Bowyer took the lead for the first time of the day by taking two tires under caution after just 26 laps and dominated the next two-thirds of the race by keeping his Chevrolet out front while the rest of the field battled fiercely behind the No. 33.
When the fourth caution of the day flew with less than 100 laps to go in the race, Bowyer was concerned with his car on short runs while Wilson was worried about fuel mileage atop the pit box.
The RCR pit crew put Bowyer back in the lead after a quick four-tire stop, but on the restart, Tony Stewart was able to get around the outside off Turn 2 to take the lead – but not without a fight.
Stewart would hold the top spot and battle with Jamie McMurray over the next 86 laps while Bowyer put in himself in position to race back to the front.
With a car that handled best on the long run, Bowyer was forced to deal with short run after short run as the caution flew multiple times for incidents in the final portion of the event.
As the laps clicked away, so did the fuel.
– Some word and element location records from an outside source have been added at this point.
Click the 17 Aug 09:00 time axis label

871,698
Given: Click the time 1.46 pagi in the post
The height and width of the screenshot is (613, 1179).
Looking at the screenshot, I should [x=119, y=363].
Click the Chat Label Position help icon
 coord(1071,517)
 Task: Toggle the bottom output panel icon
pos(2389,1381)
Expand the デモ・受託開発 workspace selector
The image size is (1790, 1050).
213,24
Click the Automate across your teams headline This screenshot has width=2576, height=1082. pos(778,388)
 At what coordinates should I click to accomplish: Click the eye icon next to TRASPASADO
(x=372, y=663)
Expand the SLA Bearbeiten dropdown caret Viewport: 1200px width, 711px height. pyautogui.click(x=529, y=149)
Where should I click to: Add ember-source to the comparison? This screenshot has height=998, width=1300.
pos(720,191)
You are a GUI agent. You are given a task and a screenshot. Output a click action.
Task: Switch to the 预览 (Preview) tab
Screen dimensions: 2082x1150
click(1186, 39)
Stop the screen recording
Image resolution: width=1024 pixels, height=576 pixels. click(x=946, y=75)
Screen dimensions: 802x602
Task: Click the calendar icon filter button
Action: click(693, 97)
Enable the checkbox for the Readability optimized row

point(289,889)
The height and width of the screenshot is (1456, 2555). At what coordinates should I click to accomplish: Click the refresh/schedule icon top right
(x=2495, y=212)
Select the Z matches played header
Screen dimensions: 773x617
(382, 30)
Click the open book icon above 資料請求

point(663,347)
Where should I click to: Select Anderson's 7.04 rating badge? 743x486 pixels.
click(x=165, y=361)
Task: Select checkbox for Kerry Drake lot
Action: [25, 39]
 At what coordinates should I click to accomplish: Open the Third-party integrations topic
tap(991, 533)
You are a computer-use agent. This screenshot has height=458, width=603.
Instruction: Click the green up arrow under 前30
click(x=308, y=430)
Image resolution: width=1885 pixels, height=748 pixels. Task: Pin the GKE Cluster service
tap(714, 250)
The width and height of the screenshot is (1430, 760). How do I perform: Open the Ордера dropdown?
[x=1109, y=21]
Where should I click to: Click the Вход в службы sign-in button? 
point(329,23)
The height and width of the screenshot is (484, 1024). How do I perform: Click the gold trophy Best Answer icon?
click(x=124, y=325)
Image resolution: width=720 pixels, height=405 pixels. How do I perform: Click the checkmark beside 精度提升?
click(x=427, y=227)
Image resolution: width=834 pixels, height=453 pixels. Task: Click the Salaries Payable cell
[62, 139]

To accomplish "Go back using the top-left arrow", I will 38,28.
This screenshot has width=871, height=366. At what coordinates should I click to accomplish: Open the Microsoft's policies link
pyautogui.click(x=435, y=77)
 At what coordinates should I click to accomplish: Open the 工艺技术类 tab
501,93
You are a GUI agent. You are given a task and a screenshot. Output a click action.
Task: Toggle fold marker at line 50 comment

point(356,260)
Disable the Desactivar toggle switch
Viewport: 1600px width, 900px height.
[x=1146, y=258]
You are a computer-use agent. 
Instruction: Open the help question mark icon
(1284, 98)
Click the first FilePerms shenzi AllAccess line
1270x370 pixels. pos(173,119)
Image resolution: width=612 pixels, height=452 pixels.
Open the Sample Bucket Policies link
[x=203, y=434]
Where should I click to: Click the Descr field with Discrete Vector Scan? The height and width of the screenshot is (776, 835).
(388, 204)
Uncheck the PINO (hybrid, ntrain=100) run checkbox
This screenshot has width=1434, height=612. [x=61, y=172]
While Bowyer’s concerns about the short-run struggles had been erased with a long run to the end the race, Wilson’s fuel mileage calculations throughout the day were crucial in the final laps.
Bowyer’s teammate Burton – who last pitted on the same lap – ran out of fuel with two laps to go. Stewart – the race leader who also pitted at the same time – ran out of fuel coming to take the white flag off Turn 4.
Inheriting the lead from Stewart coming to the white flag, Bowyer had to make it one more mile on fuel and hold off Denny Hamlin. Doing so, Bowyer earned his second win at New Hampshire, the organization’s fourth at the speedway and his first of the 2010 Chase.
With the victory, Bowyer jumped from 12th to second in the championship standings.
“You never quit. That’s how you win a championship, you never quit,” spotter Mike Dillon said over the radio as Bowyer smoked the tires and the crew celebrated on the wall.
Climbing from the car, Bowyer took his time to congratulate and celebrate with the team on the wall before coasting his way to Victory Lane.
“I’m just proud of everyone at RCR. These guys here just did a phenomenal job,” team owner Richard Childress said. “Clint had a great car and for Shane to make the call, I didn’t know how short we was on fuel.
“I knew it was going to be close and as soon as he got into second place there, that’s when they started telling him to slow down in between Dillon telling him, me telling him and Shane telling him that he had to save it.
“He did a great job being able to save fuel right there at the end. I think we had a really strong car, and it would have been a good race if it had not been on fuel mileage but the way it came out, it worked out and we won the race,” he said.
Knowing it would come down to fuel mileage, Bowyer described his emotions over the final laps in watching Stewart run out with two laps to go and trying to make it home to score the win.
“Couldn’t believe it. I could not believe it,” Bowyer said of Stewart running out of fuel. “And then I thought I was going to run out. As soon as you see him run out, you’re wondering when it’s your turn then. It happened in the burnout, thank God.”
The win was also special for Wilson because it came in front of his hometown crowd.
“It’s definitely a big deal. Means a lot to me,” said Wilson. “Come here a lot of times, got to win a Nationwide race with Kevin, ran good here with Brendan in the Truck Series, but to win a race in Cup; family is here, came and watched the first Cup race here when Rusty (Wallace) won up in the stands, so means a lot.”
The No. 33 team ultimately ended the 2010 season 10th in the overall standings after a few struggles in the Chase, while Harvick ended the year third and Burton 12th.